1) Tempered enthusiasm

 

What do you want from a Jake Westbrook start?  What things indicate a successful approach, and what things would be superlative?

 

Well, it’s almost axiomatic that you want ground balls.  That is Westbrook’s calling card, and he certainly got those: 10 ground ball outs to 1 in the air.  3 of his 4 hits allowed were singles, another hallmark of the wormburner.

 

What you’d LIKE to see is a low number of walks, meaning that Westbrook is either hitting his spots or getting batters to swing at balls that are dropping out of the strike zone.  Indeed, Westbrook induced 11 swinging strikes, a high number for him, and walked only one batter.

 

What you can’t reasonably expect but will gladly take is a goodly number of whiffs: Jake’s 7 Ks ties a season high, and in fact hadn’t been surpassed since Sept. 23, 2007.  Jake had a lot of excellent movement on his pitches, both late and severe, and the Angels could do little with it.

 

What you have to take into account is what it means to play a game at 4 in the afternoon:

 

In a game that started at the unorthodox time of 4 p.m. PDT, hitters on both teams had trouble picking up the spin of the ball … "We couldn't see the ball today at all," [Torii] Hunter said. "When you're facing a guy like Westbrook, you really want to see the ball. But today it was so hard.”

 

So while it’s very nice to say that Westbrook struck out more than a guy an inning and gave up only 5 baserunners in 6 innings and induced 11 swinging strikes, we might want to take those numbers with some collective grains of salt.  Jake threw well except for one pitch, which Hunter punished for a 3-run homer, and that’s very encouraging, but … let’s not draw a lot of half-baked conclusions from a game that may have been little more than a lighting outlier.

 

2) A stupid, bad, bush league play

 

With two outs and runners at the corners, Chris Perez was summoned to face Howie Kendrick.  Kendrick bunted Perez’ first pitch past him toward second base, where the deep-playing Luis Valbuena could only watch helplessly as Kendrick crossed first base to win the game.

 

After the game, Chris Perez expressed his opinion:

 

"It was a bad baseball play that happened to work out," Perez said afterward. "I don't want to say it was bush league.
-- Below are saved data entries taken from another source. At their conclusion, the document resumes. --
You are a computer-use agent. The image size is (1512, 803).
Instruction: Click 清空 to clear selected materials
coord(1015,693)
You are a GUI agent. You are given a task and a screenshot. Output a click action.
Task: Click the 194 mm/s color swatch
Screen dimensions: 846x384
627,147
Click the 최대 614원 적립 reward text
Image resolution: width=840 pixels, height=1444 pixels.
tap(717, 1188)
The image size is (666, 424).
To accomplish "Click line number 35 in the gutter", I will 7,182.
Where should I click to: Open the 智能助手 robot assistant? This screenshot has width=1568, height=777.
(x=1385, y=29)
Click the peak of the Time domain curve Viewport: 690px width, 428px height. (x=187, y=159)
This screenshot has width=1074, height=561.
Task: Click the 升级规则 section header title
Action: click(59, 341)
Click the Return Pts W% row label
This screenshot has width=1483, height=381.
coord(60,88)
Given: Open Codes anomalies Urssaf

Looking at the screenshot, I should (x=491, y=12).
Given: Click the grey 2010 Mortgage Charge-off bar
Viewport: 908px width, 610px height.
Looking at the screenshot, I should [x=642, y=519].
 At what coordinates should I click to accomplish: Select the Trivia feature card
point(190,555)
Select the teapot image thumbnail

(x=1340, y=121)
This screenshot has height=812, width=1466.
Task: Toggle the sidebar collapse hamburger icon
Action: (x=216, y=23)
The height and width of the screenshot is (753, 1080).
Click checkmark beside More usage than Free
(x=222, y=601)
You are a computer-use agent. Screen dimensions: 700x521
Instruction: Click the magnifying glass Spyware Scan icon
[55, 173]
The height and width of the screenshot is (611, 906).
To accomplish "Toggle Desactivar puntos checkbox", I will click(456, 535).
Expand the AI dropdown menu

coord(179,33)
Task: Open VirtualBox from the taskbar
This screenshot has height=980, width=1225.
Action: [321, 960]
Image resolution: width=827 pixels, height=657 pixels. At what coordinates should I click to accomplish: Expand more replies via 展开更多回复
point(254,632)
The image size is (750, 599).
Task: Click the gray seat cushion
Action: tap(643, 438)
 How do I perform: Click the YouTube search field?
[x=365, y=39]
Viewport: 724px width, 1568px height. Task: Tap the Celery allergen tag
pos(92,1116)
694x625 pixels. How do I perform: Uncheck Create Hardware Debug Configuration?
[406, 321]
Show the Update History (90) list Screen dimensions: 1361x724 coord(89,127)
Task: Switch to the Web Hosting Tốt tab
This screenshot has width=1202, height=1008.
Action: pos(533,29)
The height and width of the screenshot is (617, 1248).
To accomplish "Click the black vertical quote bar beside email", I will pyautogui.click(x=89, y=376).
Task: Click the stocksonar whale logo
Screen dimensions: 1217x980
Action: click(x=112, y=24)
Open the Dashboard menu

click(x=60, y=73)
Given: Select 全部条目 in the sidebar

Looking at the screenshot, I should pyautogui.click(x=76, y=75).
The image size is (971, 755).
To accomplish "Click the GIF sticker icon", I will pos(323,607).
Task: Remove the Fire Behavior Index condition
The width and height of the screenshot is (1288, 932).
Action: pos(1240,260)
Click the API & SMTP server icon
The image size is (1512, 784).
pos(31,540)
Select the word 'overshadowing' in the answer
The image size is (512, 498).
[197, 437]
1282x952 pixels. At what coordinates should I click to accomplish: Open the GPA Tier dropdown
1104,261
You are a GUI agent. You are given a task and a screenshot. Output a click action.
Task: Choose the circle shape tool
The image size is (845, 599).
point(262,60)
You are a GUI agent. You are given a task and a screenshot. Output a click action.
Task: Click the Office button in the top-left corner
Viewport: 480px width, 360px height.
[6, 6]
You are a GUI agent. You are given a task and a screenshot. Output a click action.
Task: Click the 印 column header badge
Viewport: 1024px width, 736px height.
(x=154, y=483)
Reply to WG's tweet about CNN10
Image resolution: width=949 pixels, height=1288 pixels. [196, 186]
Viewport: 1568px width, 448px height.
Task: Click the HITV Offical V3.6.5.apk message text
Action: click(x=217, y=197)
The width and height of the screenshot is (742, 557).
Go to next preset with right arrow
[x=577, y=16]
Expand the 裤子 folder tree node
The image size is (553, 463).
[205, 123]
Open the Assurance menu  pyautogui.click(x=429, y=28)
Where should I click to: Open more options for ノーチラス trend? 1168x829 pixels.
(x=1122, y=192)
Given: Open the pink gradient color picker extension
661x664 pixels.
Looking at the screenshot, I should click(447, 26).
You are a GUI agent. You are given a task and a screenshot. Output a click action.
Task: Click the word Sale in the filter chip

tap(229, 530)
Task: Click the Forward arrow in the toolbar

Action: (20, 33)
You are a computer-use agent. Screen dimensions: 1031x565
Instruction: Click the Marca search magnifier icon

But you never see that. Ninety-nine percent of hitters in that situation would rather win the game with a hit, not a bunt."

 

Now, let me say, I totally agree with Perez.  This was a bad baseball play.  It was a stupid baseball play.  I would even go so far as to say it was a bush league baseball play.

 

By Chris Perez.

 

I understand that a guy falling off the mound like a log-roller on oiled shale isn’t asked to do much more than throw really hard and test the wind patterns with the greased kite tails growing out of the back of your head, but there is a reason that the first baseman is called “3” and the right fielder is called “9”.  Because the pitcher is called “1”.  The pitcher is a fielder.  He is a fielder that stands in the bloody middle of the field.  Do you know why most bunts go toward one of the baselines?  Because if they aren’t angled away from the middle of the field, there’s a guy standing RIGHT IN THE MIDDLE OF F*#^ING INFIELD.  With a glove.  What we call in colloquial terms a FIELDER.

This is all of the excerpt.